Bug 231319

Summary: [QLogic 4.6 bug] Qlogic driver handles RSCN updates in a problematic way
Product: Red Hat Enterprise Linux 4 Reporter: Josef Bacik <jbacik>
Component: kernelAssignee: Marcus Barrow <mbarrow>
Status: CLOSED ERRATA QA Contact: Martin Jenner <mjenner>
Severity: medium Docs Contact:
Priority: medium    
Version: 4.0CC: andrew.vasquez, andriusb, casmith, coughlan, dmair, emcnabb, hgarcia, jbaron, mbarrow, mceci, mchristi, michael.hagmann, pan_haifeng, poelstra, qlogic-redhat-ext
Target Milestone: ---Keywords: OtherQA
Target Release: ---   
Hardware: All   
OS: Linux   
Whiteboard:
Fixed In Version: RHBA-2007-0791 Doc Type: Bug Fix
Doc Text:
Story Points: ---
Clone Of: Environment:
Last Closed: 2007-11-15 16:21:30 UTC Type: ---
Regression: --- Mount Type: ---
Documentation: --- CRM:
Verified Versions: Category: ---
oVirt Team: --- RHEL 7.3 requirements from Atomic Host:
Cloudforms Team: --- Target Upstream Version:
Embargoed:
Bug Depends On:    
Bug Blocks: 217099    
Attachments:
Description Flags
time based failover for dm multipath
none
use did imm retry instead of did bus busy none

Description Josef Bacik 2007-03-07 18:33:31 UTC
I'm putting this in bugzilla because we have _many_ customers who hit this 
issue and its never completely resolved because of inability to debug and 
other such road blocks.  I have recently gotten a customer who reproduced the 
problem with extended_error_logging enabled which has narrowed down the issue.  
I'm going to do my best to explain the situation, and I apologize if I 
misspeak or use the wrong terminology.

The qlogic driver in RHEL4 maintains its own scsi command queue, where it 
knows all currently scsi commands that it is currently in charge of.  When the 
qlogic driver gets an RSCN update, it sets LOOP_RESYNC_NEEDED on the host's 
flags.  This in turn means that qla2x00_loop_resync gets run, and subsequently 
qla2x00_restart_queues gets run.  This runs through the HA's pending queue and 
retry queue and marks all of the scsi commands with DID_BUS_BUSY and kicks 
them back up to the scsi midlayer.  Now generally this isn't a problem, since 
the scsi midlayer will just retry it and everything goes along its merry way, 
but when using DM multipathing or EMC power path, the REQ_FAILFAST gets set on 
that particular request, which means the command is never retried, and the 
command is sent all the way back up to the multipathing layer.  Now in the 
case of DM multipath, it only handles things on the BIO level, so the only 
error that it sees is -EIO, it has no way to differentiate what happened so 
there is no way for it to check the error and possibly retry, so having some 
sort of check in DM multipath isn't an option.  Upstream Andrew posted this 
patch, 

commit f4f051ebb40e74ad0ba02d2cb3a6c16b0393472b
Author:  <andrew.vasquez>
Date:   Sun Apr 17 15:02:26 2005 -0500
    
    [PATCH] qla2xxx: remove internal queuing...

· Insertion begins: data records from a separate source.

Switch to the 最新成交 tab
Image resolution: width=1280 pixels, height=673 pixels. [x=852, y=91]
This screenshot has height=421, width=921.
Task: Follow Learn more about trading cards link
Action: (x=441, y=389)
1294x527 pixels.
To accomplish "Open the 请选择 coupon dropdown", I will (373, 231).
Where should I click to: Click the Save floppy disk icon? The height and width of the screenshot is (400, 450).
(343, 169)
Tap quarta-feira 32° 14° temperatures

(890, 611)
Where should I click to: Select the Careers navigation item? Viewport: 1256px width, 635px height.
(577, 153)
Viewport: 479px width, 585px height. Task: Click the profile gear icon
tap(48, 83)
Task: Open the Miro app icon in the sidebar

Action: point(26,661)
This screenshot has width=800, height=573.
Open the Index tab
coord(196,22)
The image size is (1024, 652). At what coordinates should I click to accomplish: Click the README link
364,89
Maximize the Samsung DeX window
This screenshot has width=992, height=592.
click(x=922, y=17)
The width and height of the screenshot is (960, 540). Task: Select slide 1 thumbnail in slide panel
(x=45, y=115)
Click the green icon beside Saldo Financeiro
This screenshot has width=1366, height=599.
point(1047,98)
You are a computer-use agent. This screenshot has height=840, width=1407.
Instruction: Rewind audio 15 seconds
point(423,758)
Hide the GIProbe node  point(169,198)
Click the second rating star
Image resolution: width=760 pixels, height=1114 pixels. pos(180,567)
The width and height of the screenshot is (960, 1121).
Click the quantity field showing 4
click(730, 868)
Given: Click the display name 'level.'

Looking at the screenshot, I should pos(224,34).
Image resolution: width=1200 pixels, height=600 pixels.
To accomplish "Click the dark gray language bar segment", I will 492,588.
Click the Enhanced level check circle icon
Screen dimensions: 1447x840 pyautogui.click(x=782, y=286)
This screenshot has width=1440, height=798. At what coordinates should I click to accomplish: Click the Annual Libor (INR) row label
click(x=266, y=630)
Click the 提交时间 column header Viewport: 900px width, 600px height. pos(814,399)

which removes all of this internal queueing crap.  Unfortunately it also 
depends on this patch

commit 8482e118afa0cb4321ab3d30b1100d27d63130c0
Author:  <andrew.vasquez>
Date:   Sun Apr 17 15:04:54 2005 -0500

    [PATCH] qla2xxx: add remote port codes...

which in turn relies on a few other patches.

So RSCN updates will cause the current path to fail, and then if all of your 
paths are hooked into switches that also receive RSCN updates at the same 
time, all of your paths will be failed, and your filesystem will be remounted.  
Now in DM multipath there are things that you can do to get around this, ie 
the queue if no path option, but AFAIK there is no such thing for EMC.  

Mike Christie has offered up a patch that will retry any BIO that comes back 
with an error for a limited amount of time, but the problem with this is that 
there is no way to distinguish what kind of error occurred, so if a true error 
happens, you get the retry delay instead of failing over.  And again this 
leaves customers with EMC power path (which are numerous and large) without a 
solution.

So this bugzilla is in order to facilitate some sort of permanent solution to 
this problem.  I believe the best solution is to keep the qlogic driver from 
setting DID_BUS_BUSY for these kind of scenarios.  Hopefully through this 
bugzilla we can determine the best course of action.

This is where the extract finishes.